Clippinger studied cybernetics and information theory at the University of Pennsylvania’s Annenberg School, where he completed a master’s thesis on computer simulations of adaptation strategies in self-organizing symbolic systems. While in graduate school in Philadelphia, he worked with community organizations including the Black Panther Party’s breakfast program and the Young Lords on youth violence mitigation initiatives. He later entered the doctoral program at the University of Pennsylvania, focusing on content analysis, computational linguistics, and artificial intelligence. During this period he worked as a research associate at Brandeis University’s Florence Heller School for Social Policy and Management, applying systems theory and simulation models to the design of human services. From 1972 to 1975 he conducted doctoral research at the MIT Artificial Intelligence Laboratory with Terry Winograd. His work was later published as Meaning and Discourse: A Computational Model of Psychoanalytic Cognition and Discourse (1979).

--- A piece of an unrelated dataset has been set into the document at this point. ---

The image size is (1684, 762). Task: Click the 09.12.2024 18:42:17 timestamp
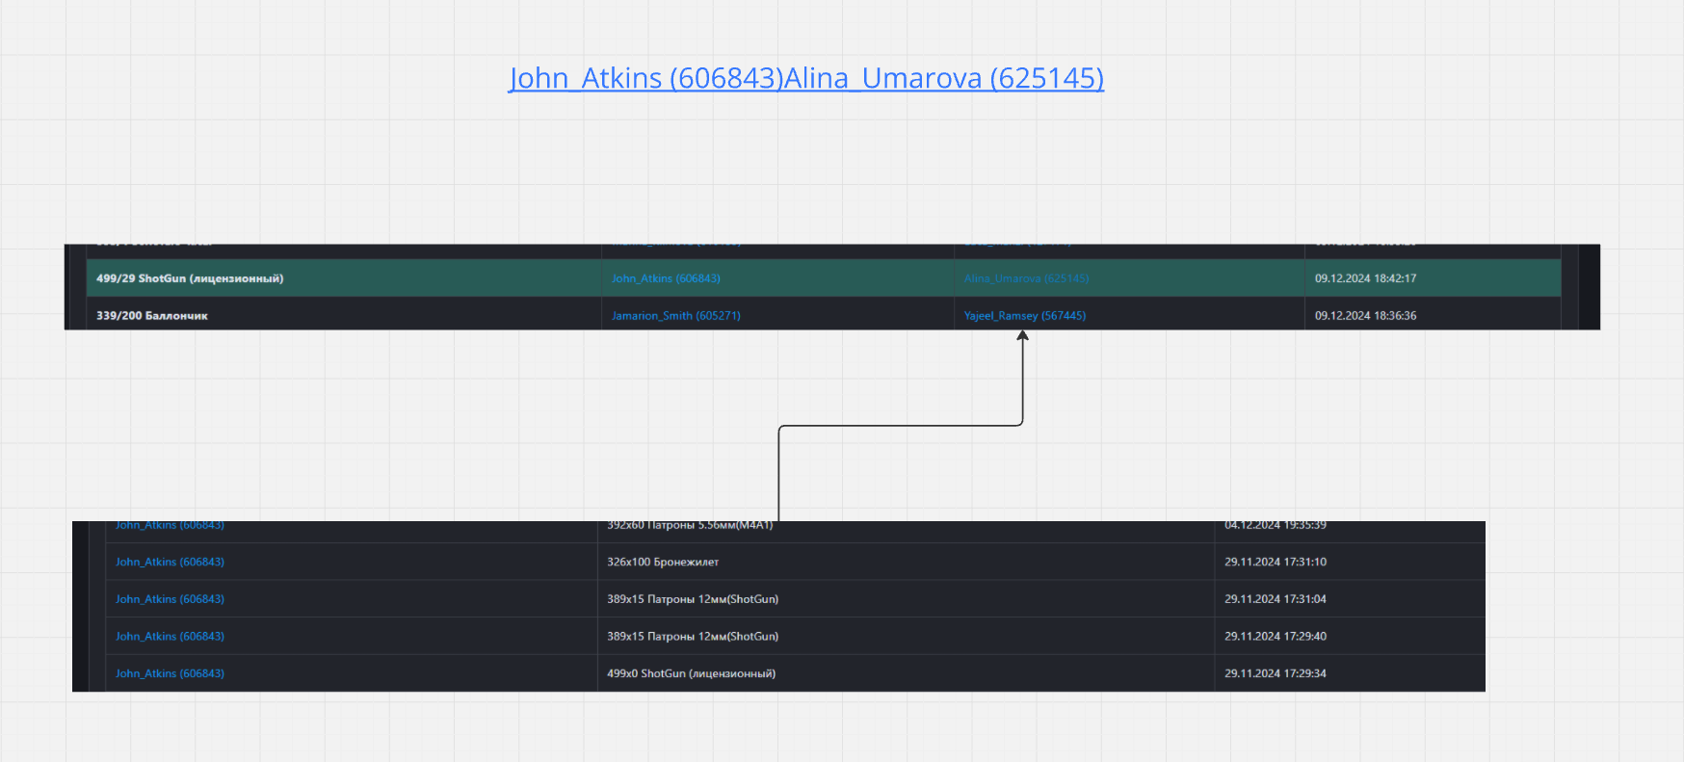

From 1976 to 1979 he was a research fellow at Harvard University’s Information Resources Policy Program, working with Anthony G. Oettinger on issues related to telecommunications policy, cross-border data flows, and information privacy. Between 1978 and 1980 he served as an expert adviser during the formation of the U.S. National Telecommunications and Information Administration. In 1980 Clippinger founded Brattle Research Corporation, an early natural language processing software company. After its sale, he joined Coopers & Lybrand as Director of Intellectual Capital, where he developed an automated semantic classification system known as CLIPS (Coopers & Lybrand Intellectual Property Service). He later founded several additional technology ventures and served as a consultant to the U.S. Department of Defense’s Command and Control Research Program.

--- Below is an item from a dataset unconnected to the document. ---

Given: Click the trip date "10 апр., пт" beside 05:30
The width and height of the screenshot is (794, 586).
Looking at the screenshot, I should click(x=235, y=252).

Clippinger later became a senior fellow at the Berkman Center for Internet & Society at Harvard Law School, where he founded the Social Physics project and helped establish Project Higgins, an initiative focused on user control of personal data. He is a co-founder and executive director of the Institute for Innovation and Data-Driven Design (ID3), a nonprofit organization focused on digital trust frameworks and decentralized data systems, and has been affiliated with the City Science group at the MIT Media Lab.

==Affiliations==

Clippinger has been a member of the World Economic Forum Global Advisory Council, the Risk Analysis Network for the World Economic Forum, The Highlands Forum The Santa Fe Institute, Aspen Institute, and others according to his biography page at the Aspen Institute. John Clippinger is currently the Co-Director of the Law Lab - the Berkman Center Internet & Society, Harvard. He is also a core member of City Science group at MIT Media Lab.

He was a delegate of the E-G8 Forum, participated in the Creative Leadership Summit, Fortune Brainstorm, a contributor to Massachusetts Institute of Technology Mobile Territorial Labs, Monaco Media Forum, and Ashoka.